--- Start of Record set ---

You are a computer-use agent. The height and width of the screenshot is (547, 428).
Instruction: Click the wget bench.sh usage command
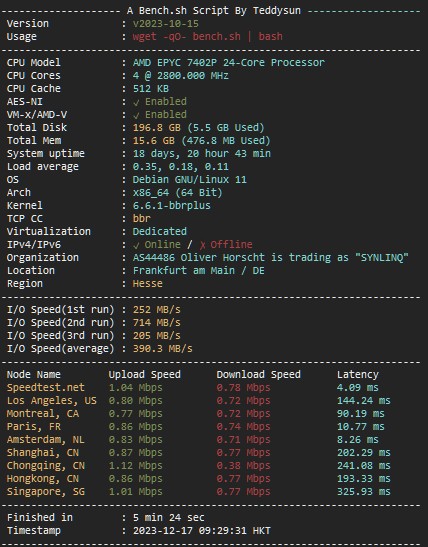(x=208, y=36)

--- End of Record set ---
--- Start of Record set ---

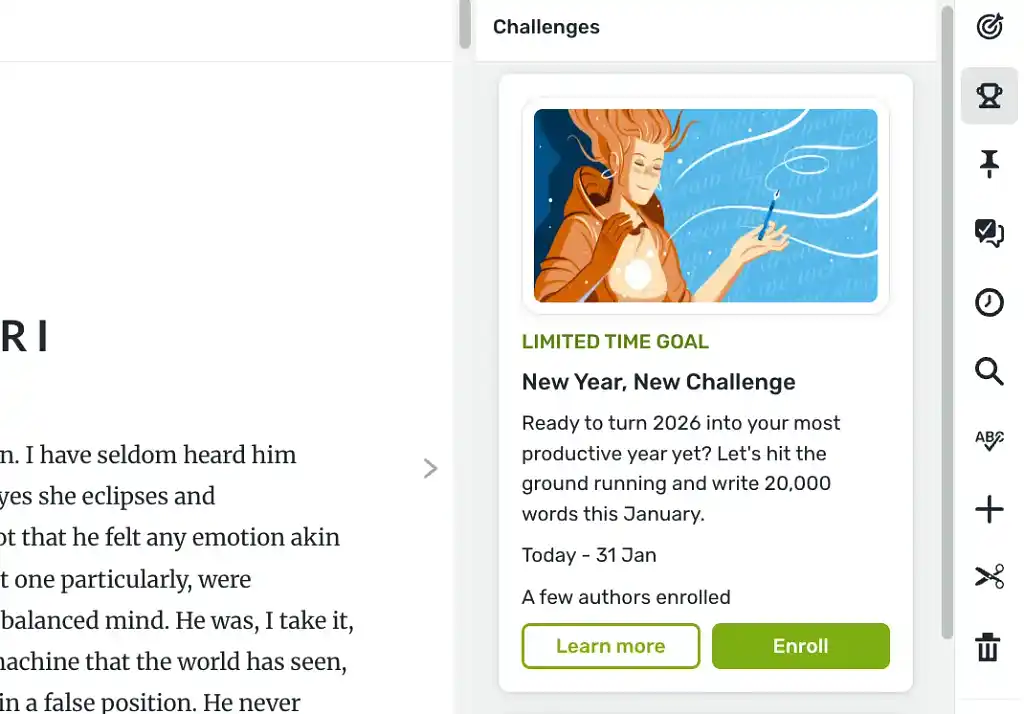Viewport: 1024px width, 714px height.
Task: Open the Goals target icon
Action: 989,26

--- End of Record set ---
--- Start of Record set ---

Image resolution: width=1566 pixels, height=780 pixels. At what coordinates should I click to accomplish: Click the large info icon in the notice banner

--- End of Record set ---

(The request): Arrange the records from the line with "Viewport: 1024px width, 714px height." up to and including the line with "Action: 989,26" as a numbered list, skipping blank lines and omitting the pictures.

(Complete output):
1. Viewport: 1024px width, 714px height.
2. Task: Open the Goals target icon
3. Action: 989,26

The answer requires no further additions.